In our limited experience with endoscopic resection of cavernous malformation, we can report that this operation method represents a good alternative to open surgery in selected cases. The surgical access is considerably smaller, causing less trauma to the surrounding brain tissue and the total operation time is notably shorter. There is no craniotomy needed, a simple burr hole is sufficient. We can, therefore, confirm the findings of Gianetti et al, Palandri et al and Prat et al, who had reported successful endoscopic resection of intraventricular cavernous malformations.1113

However, it must be noted that intraoperative complications, especially bleeding, are more difficult to control, as not only the freedom of movement is very limited in endoscopical procedures but also the view can more easily be blocked. Patients should therefore carefully be selected considering the position and the size of the cavernoma, and adequate preoperative planning including possible switching to an open access has to be performed.

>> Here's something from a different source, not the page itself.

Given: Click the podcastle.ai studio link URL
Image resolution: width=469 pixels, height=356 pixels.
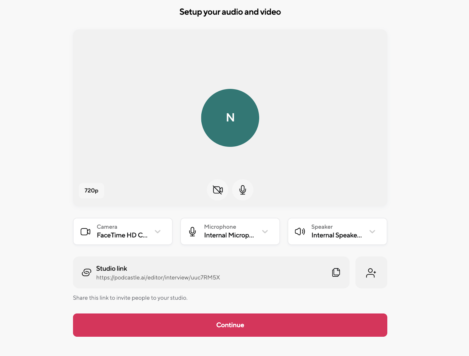Looking at the screenshot, I should 158,278.
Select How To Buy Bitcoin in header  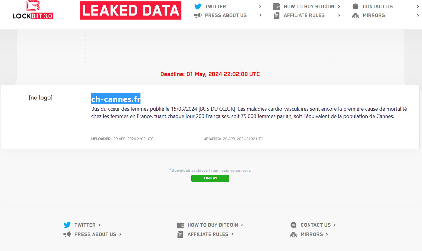(309, 6)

The endoscopic approach is limited to intraventricular cavernous malformations, as intraparenchymal lesions are not accessible with this technique. Although technical advantages have been made in recent years, endoscopic neurosurgical approaches still require preformed cavities as the ventricular system or large cysts found in complex hydrocephalus.14 In our opinion, endoscopic resection should at least be considered as a surgical approach for intraventricular cavernous malformations within the lateral ventricles, the interventricular foramina and to some extent the third ventricle. It should be noted that large lesions may be difficult to handle as they more easily block the view of the endoscope.


We acknowledge support from the German Research Foundation (DFG) and Universität Leipzig within the program of Open Access Publishing.


The authors report no conflicts of interest in this work.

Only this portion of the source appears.